Records to process:
== Segment start ==
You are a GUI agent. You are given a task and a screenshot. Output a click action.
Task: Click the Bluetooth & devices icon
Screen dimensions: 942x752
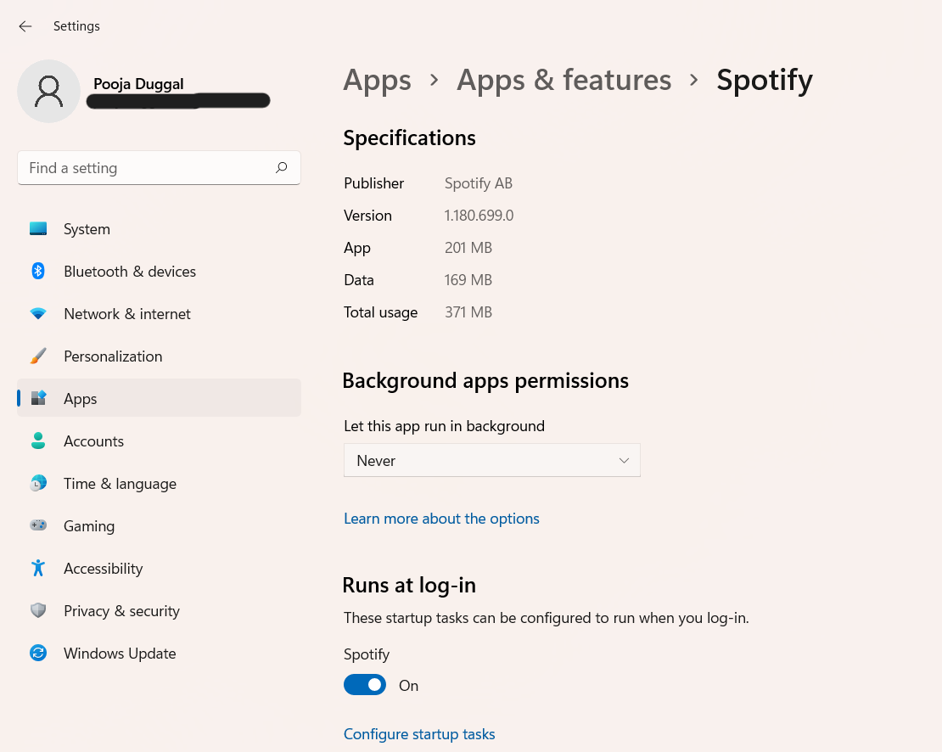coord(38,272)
== Segment end ==
== Segment start ==
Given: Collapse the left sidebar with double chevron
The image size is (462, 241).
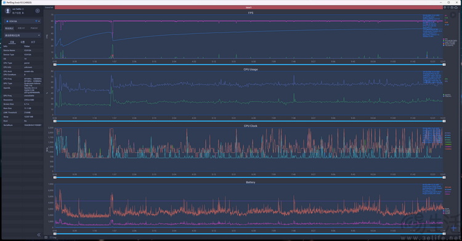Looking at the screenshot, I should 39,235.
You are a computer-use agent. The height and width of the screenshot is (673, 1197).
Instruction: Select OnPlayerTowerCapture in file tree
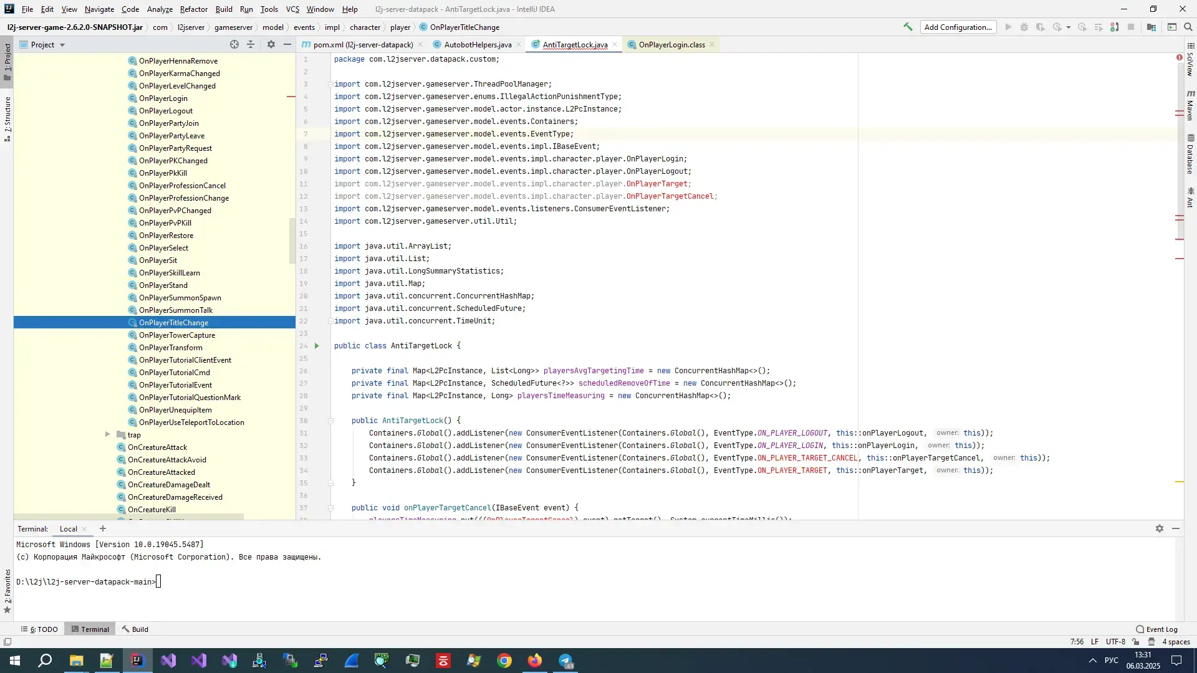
== Segment end ==
Scan the material for the word "agent". Return every line where it is found.

Solution to this task:
You are a GUI agent. You are given a task and a screenshot. Output a click action.
You are a computer-use agent. The height and width of the screenshot is (673, 1197).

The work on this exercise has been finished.